AsianInvesterAsianInvester

The new, new Qiu

Former CFO of CNOOC enters the private equity world with CSFB.

Mark Qiu, former investment banker and latterly CFO of CNOOC, talks about his new private equity venture focused on China.

How did the idea for China Renaissance Capital Investment come about?

Qiu: The whole thing came out of discussions I had with various businessmen in China after my announced departure from CNOOC. Through these discussions I identified a theme: which is that China's fast growth has created the perfect conditions to create the blue chips of tomorrow. China has driven, smart people and they are running successful businesses. And by virtue of its stage of development, China has more opportunities.

Today the economy has depth and likewise growth momentum continues to be strong. But China lacks big market-leading companies - with the exception of a handful of state-controlled companies. In spite of the size of the Chinese economy you don't have many companies with a market capitalization of more than $5 billion.

It is important that China develops these local companies. It's a sign of maturity and stability. Such corporations are also more likely to invest for the long term, and invest in people. They are also more stable employers and will invest in education.

The question is: how does this transformation happen. There is a need for a bridge. China Renaissance Capital Investment is such a bridge. We're looking to work with tomorrow's leaders.

How?

By marrying insights about how to improve operating fundamentals, with capital. That offers a very compelling and value-creating proposition for a lot of businesses. So the missing piece is private equity married to industry expertise - that gives access to global best practice. Plus as these businesses begin to grow they will have diverse needs in accessing different financial instruments and updated industry processes.

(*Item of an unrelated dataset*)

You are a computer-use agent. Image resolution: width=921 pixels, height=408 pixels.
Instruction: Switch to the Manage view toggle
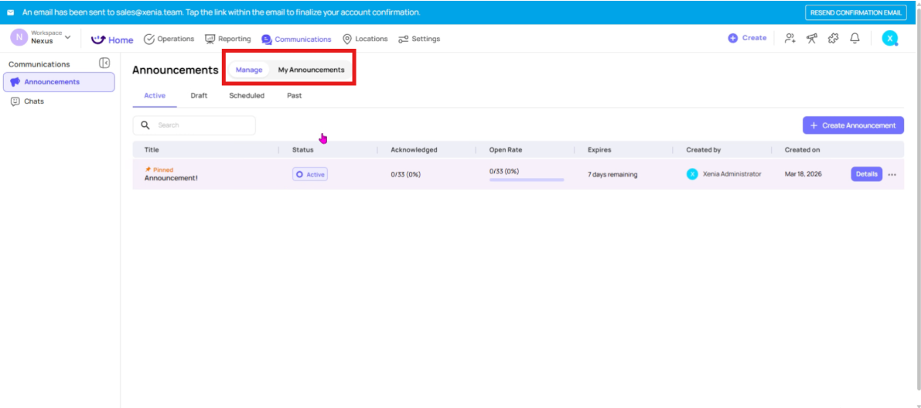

So among all the financial institutions that approached me, I felt that CSFB was a compelling partner. It has one of the strongest private equity franchises, with an interesting twist, since it has no Asia-Pacific presence. But it is motivated to improve its presence in China.

I come out of an operating background, and am more sensitive to operating performance and viable solutions. I'm known to the market and this makes it easier to foster trust in China with business executives and entrepreneurs. So all the ingredients came together. Hence the CRCI (China Renaissance Capital Investment) was born.

This is a private equity investment company and is a joint venture with CSFB, and Chinese founding partners. We have ex-bankers and ex-executives with local companies. There are currently three managing partners.

You will notice that I am not talking about funds. Contrary to what many think, private equity has been very active in China - but in different forms. The whole of China's growth has been funded by direct investment smart money. We have identified a need for a new type of private equity structure. This focuses on improving operating fundamentals and we expect to launch a series of funds that help businesses solve problems as they grow. Today we can identify the improvement of operating fundamentals as a priority and a major source of value creation. Tomorrow, these corporations may have a need for different types of financial instruments - perhaps through a mezzanine financing fund. The next day we see a big opportunity in a particular industry sector where industry insights is the source of value-creation.

Since Mengniu Dairy's successful IPO and the value it created for its private equity shareholders, there has been a rush of private equity firms into China. Is that going to make it a problem to find investments?

If you only focus on copying visible successes, then yes. But private equity is a generic name for smart money going direct. There was early smart money from overseas Chinese investing in China.

What I am saying is the market is evolving and investors do need to find areas where their money can add value - above and beyond, merely because of financial resources.

I want to give you an estimate. Today, North America has 250 companies with a market cap above $10 billion. Japan has around 80. China has essentially none. But in the next 10-20 years - if the economic growth projections hold - China can conceivably have 200 corporations of this size.

So is this a Warren Buffett investment-style - you are looking at a very long term investment in companies that offer value and also giving operation advice where you have expertise?

Yes, we represent patient money and an operational focus. You may compare us to Buffett and there are similarities. But direct comparisons in markets so different as the US and China are bound to have shortcomings.

Will your first investment be in the energy sector, which you obviously know very well?

Not necessarily. We will look at investments where we can see we can improve operating fundamentals. The business must be successful and capable of being a leader of tomorrow. So it could be a retailer, for example - one that could benefit from further operating improvements.

I believe that eventually there will be lots of blue chips on the A share market, some of which we will have invested in and helped. I feel the market is very big and the potential is enormous.

Do you think one day that the US will have fewer blue chip companies than China?

Maybe not in 20 years, but eventually it could happen as the size of the Chinese economy grows and develops.

A lot of private equity firms insist on having controlling stakes. Will this be your policy?

No. Majority control doesn't always achieve the intended end, especially in a relationship-driven culture like China. Plus if you insist on taking majority control it limits your business scope. The key is our ability to exert influence to make changes. The biggest source of change-effectiveness is the willingness of the entrepreneurs and management to implement. If you can identify those people and recognize their willingness then the percentage of ownership is not so important. But as an investor we will obviously be more motivated when we have material stakes in a company - so that our investors can share the upside of the positive changes.